# Using ball arithmetic¶

This section gives an introduction to working with real numbers in Arb (see arb.h – real numbers for the API and technical documentation). The general principles carry over to complex numbers, polynomials and matrices.

## Ball semantics¶

Let \(f : A \to B\) be a function. A ball implementation of \(f\) is a function \(F\) that maps sets \(X \subseteq A\) to sets \(F(X) \subseteq B\) subject to the following rule:

For all \(x \in X\), we have \(f(x) \in F(X)\).

In other words, \(F(X)\) is an *enclosure* for the set \(\{f(x) : x \in X\}\).
This rule is sometimes called the *inclusion principle*.

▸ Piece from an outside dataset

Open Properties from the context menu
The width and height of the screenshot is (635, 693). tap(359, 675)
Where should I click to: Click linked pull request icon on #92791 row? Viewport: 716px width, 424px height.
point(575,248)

Throughout the documentation (except where otherwise noted), we will simply write \(f(x)\) instead of \(F(X)\) when describing ball implementations of pointwise-defined mathematical functions, understanding that the input is a set of point values and that the output is an enclosure.

General subsets of \(\mathbb{R}\) are not possible to
represent on a computer. Instead, we work with subsets of the form
\([m \pm r] = [m-r, m+r]\) where the midpoint *m* and radius *r* are binary
floating-point numbers, i.e. numbers of the form \(u 2^v\) with \(u, v \in \mathbb{Z}\)
(to make this scheme complete,
we also need to adjoin the special floating-point
values \(-\infty\), \(+\infty\) and \(\operatorname{NaN}\)).

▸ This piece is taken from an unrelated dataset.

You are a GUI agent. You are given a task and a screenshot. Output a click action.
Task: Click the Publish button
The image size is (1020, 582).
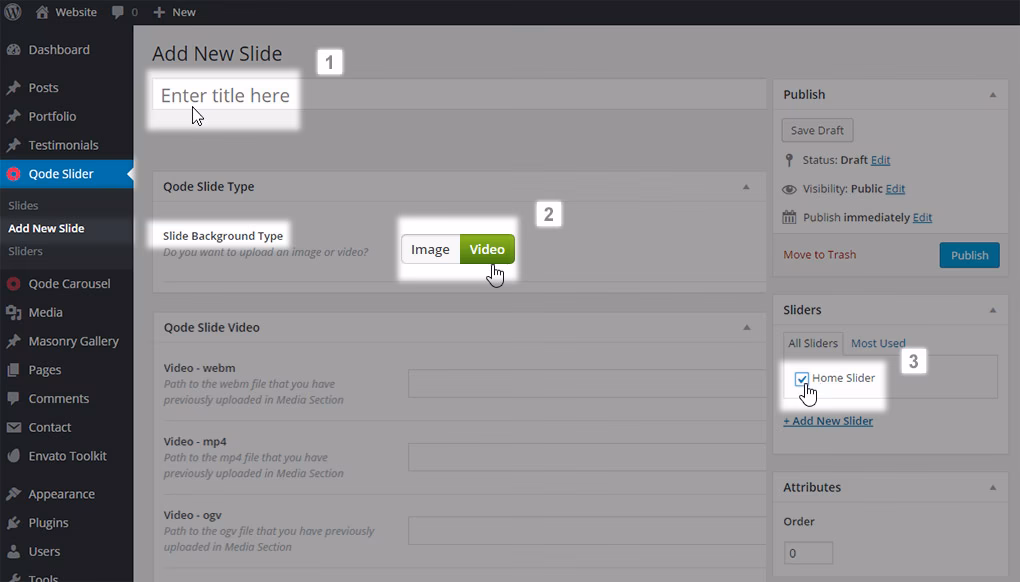968,255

Given a ball \([m \pm r]\) with \(m \in \mathbb{R}\) (not necessarily a
floating-point number),
we can always round *m* to a nearby floating-point number that has at most
most *prec* bits in the component *u*,
and add an upper bound for the rounding error to *r*.
In Arb, ball functions that take a *prec* argument as input
(e.g. `arb_add()`

) always round their output to *prec* bits.
Some functions are always exact (e.g. `arb_neg()`

), and thus do not take a *prec* argument.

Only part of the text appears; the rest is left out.